Халевин молчал и думал.
— Не бойтесь, не бойтесь, сударь, — сказал Державин ободряюще, — все, что вы попросите, будет исполнено.
— Там среди бумаг моих, вами забранных, — сказал Халевин, — есть дневник, отдайте мне его обратно.
Лицо Державина помрачнело. Он несколько минут молчал.
— Никак этого, сударь, нельзя, — сказал он наконец, — ваша рукопись уже к делу приложена.
Халевин порывисто встал с места.
— Тогда ничего, — сказал он. — Тогда все. Прикажите меня отвести в камеру.

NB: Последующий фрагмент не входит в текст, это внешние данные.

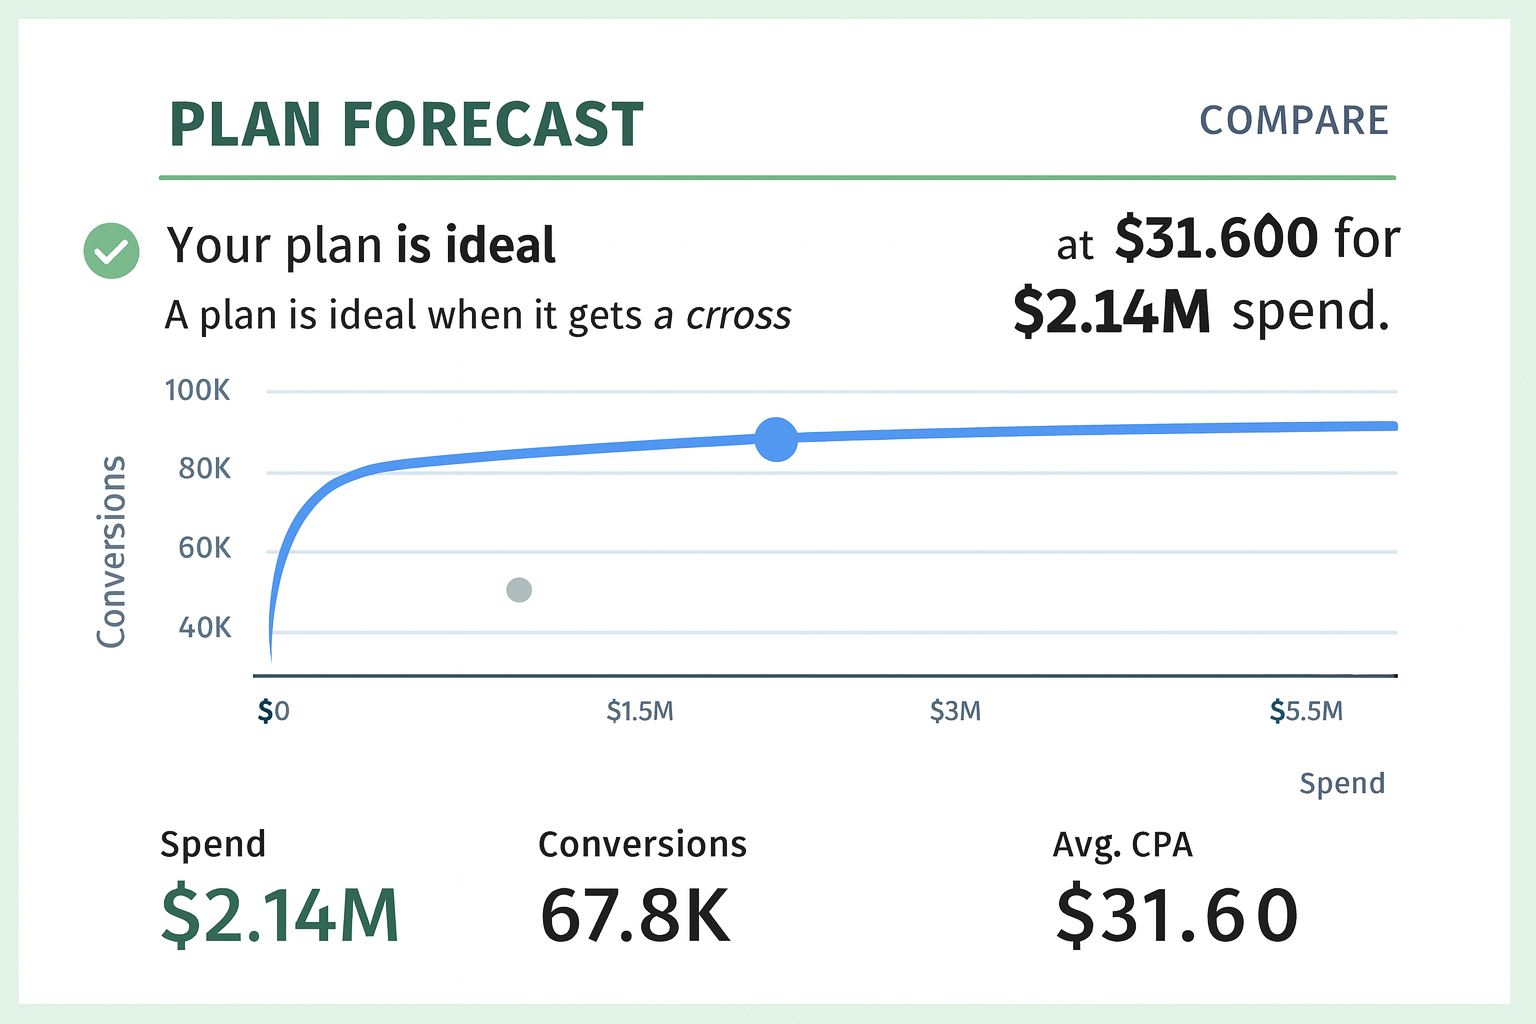Image resolution: width=1536 pixels, height=1024 pixels.
Task: Click the vertical Conversions axis title
Action: point(111,551)
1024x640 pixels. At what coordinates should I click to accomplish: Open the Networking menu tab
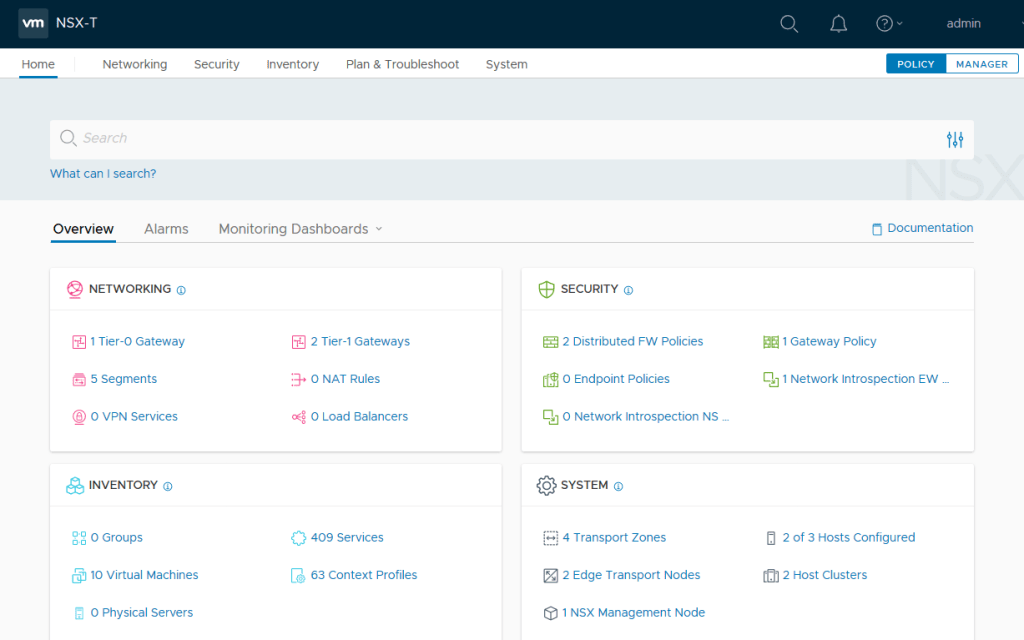pos(135,64)
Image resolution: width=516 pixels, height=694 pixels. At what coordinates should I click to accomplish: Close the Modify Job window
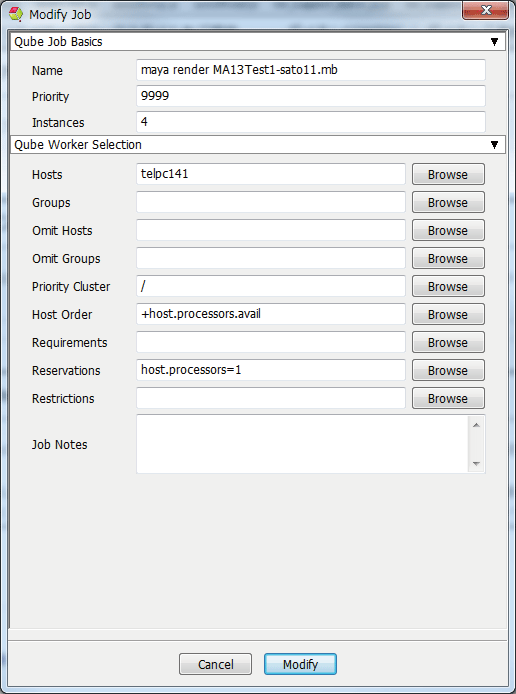485,10
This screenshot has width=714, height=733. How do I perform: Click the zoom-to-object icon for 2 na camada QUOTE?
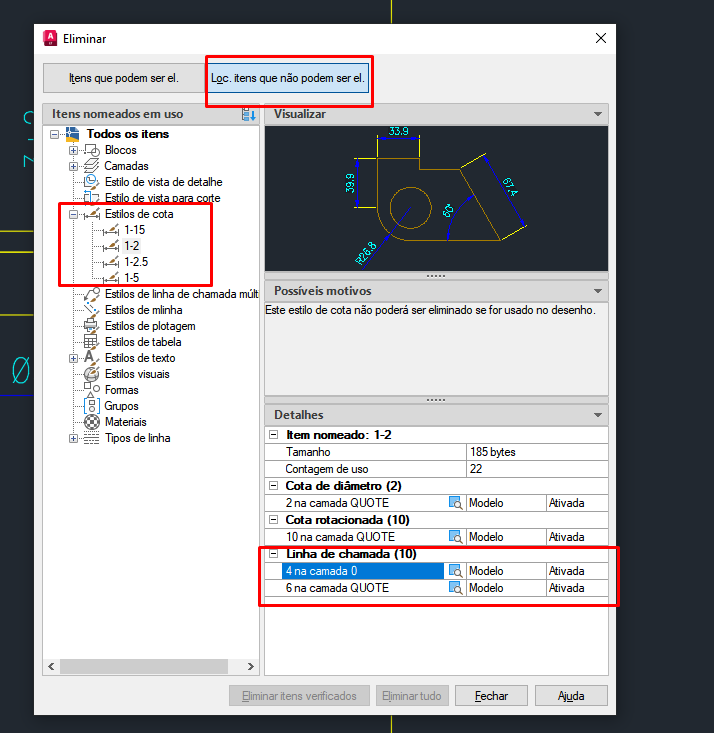coord(455,503)
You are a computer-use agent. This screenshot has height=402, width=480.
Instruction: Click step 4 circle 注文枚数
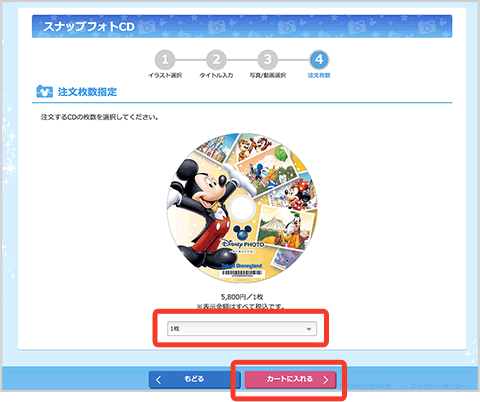pyautogui.click(x=319, y=60)
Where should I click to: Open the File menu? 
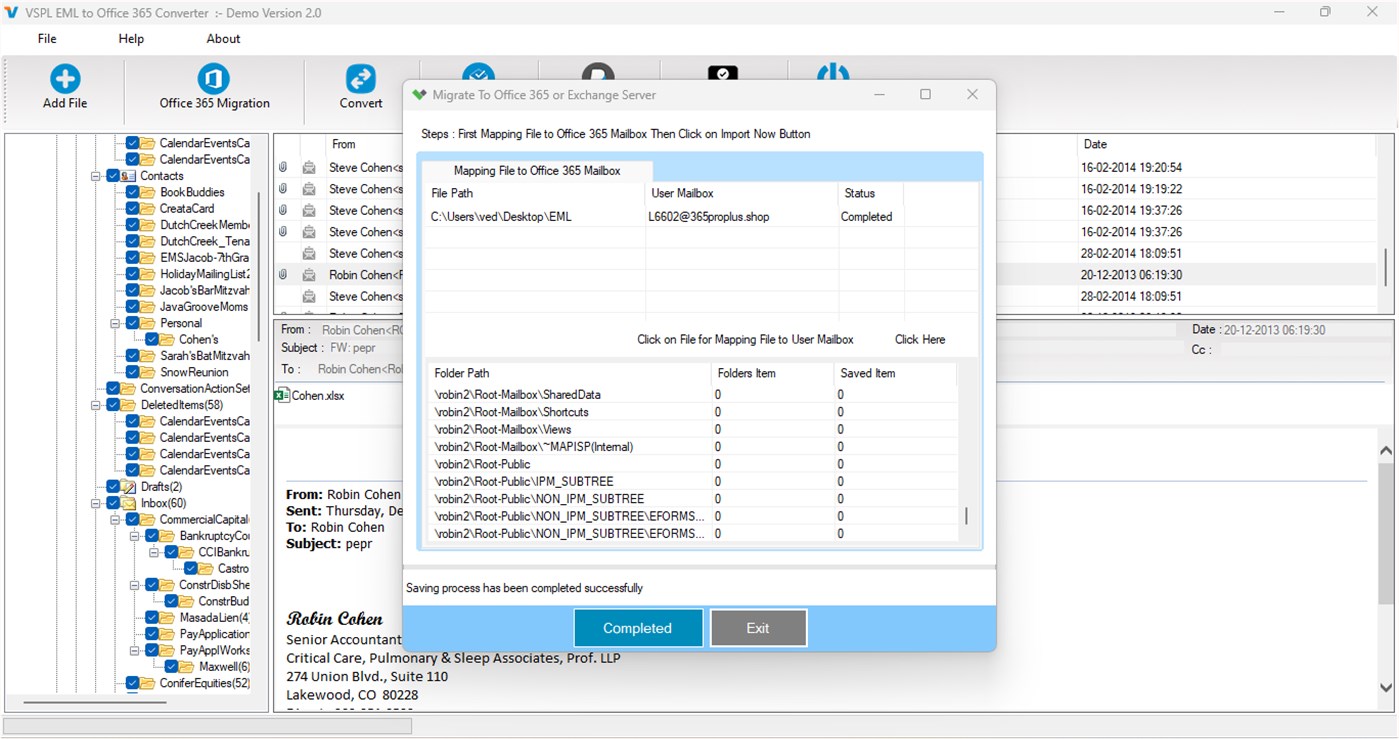(46, 38)
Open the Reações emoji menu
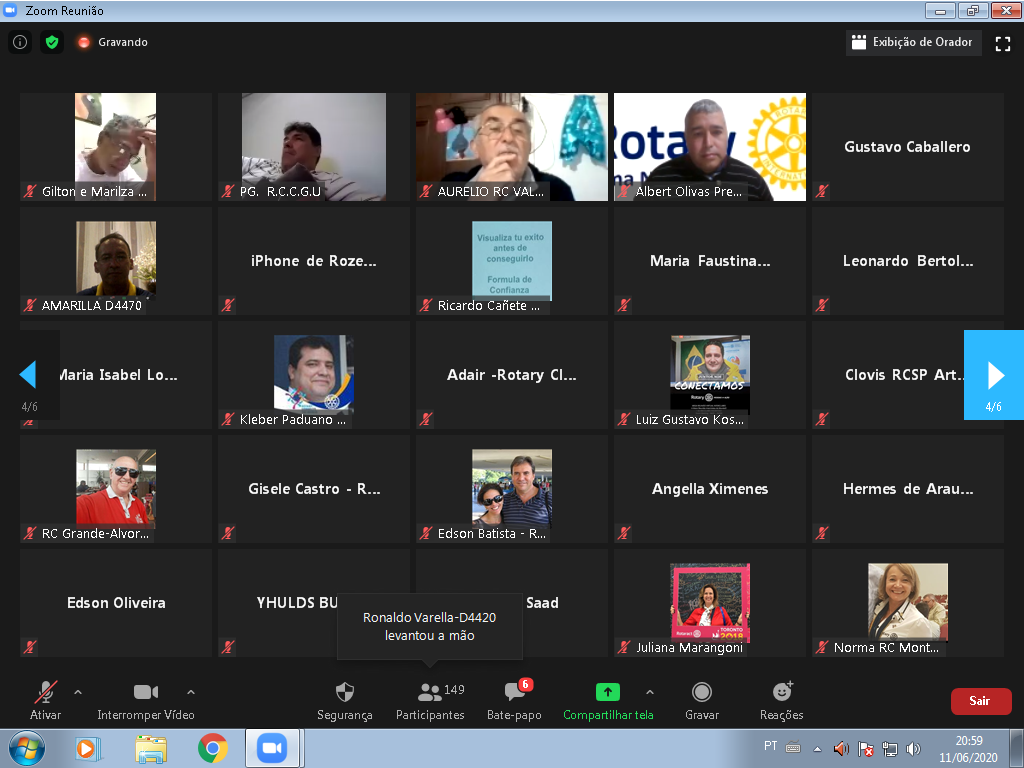Viewport: 1024px width, 768px height. click(x=781, y=700)
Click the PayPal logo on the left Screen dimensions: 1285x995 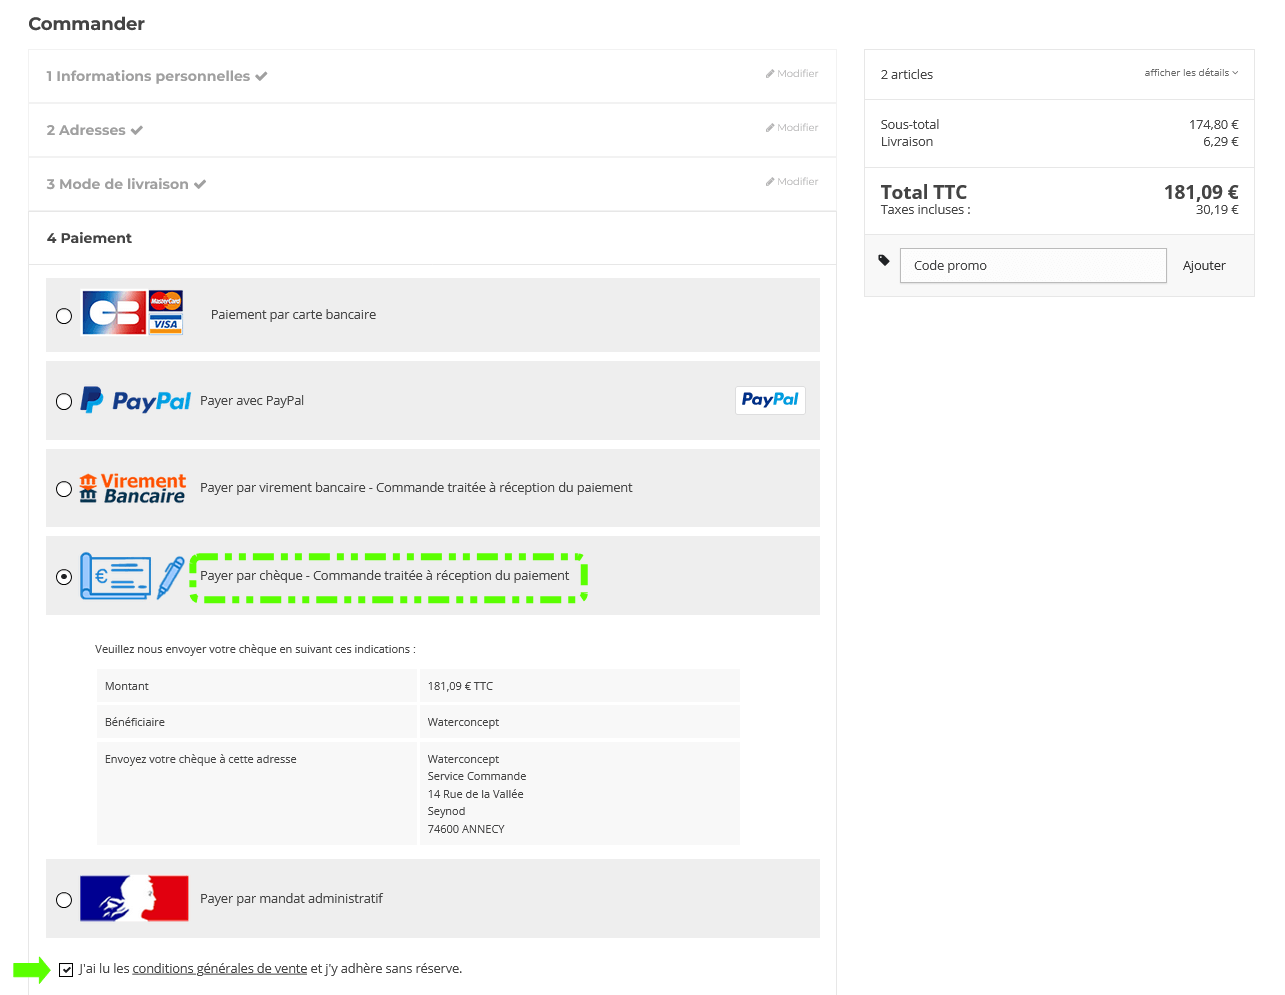pos(135,400)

Державин вдруг выдвинул нижний ящик и бросил тетрадь на стол.
— Берите, — сказал он.
Халевин подхватил ее обеими руками.
— Можно, сударь? — спросил он, жадно глядя на Державина во все глаза.
Державин не отвечал. Тогда Халевин оглянулся и быстро сунул тетрадь в огонь камина.
— Вот и все, — сказал он, смотря, как гибнут, рассыпаясь, ее почерневшие листы. — Конец жизни, надеждам, чаяниям. Все они превратились в пепел. Так и я, сударь, прошел через пламя и пеплом по ветру рассыпался. Он с улыбкой посмотрел на Державина. — Прощайте, сударь, больше мы с вами не встретимся. Желаю вам карьер быстрый и легкий, вы многого достигнете, сударь. Нрав у вас быстрый и изворотливый, а таких теперь только и нужно. Когда будете министром, помните, о чем я вам говорил. — Он повернулся, чтобы уйти, но Державин вдруг остановил его легким движением руки.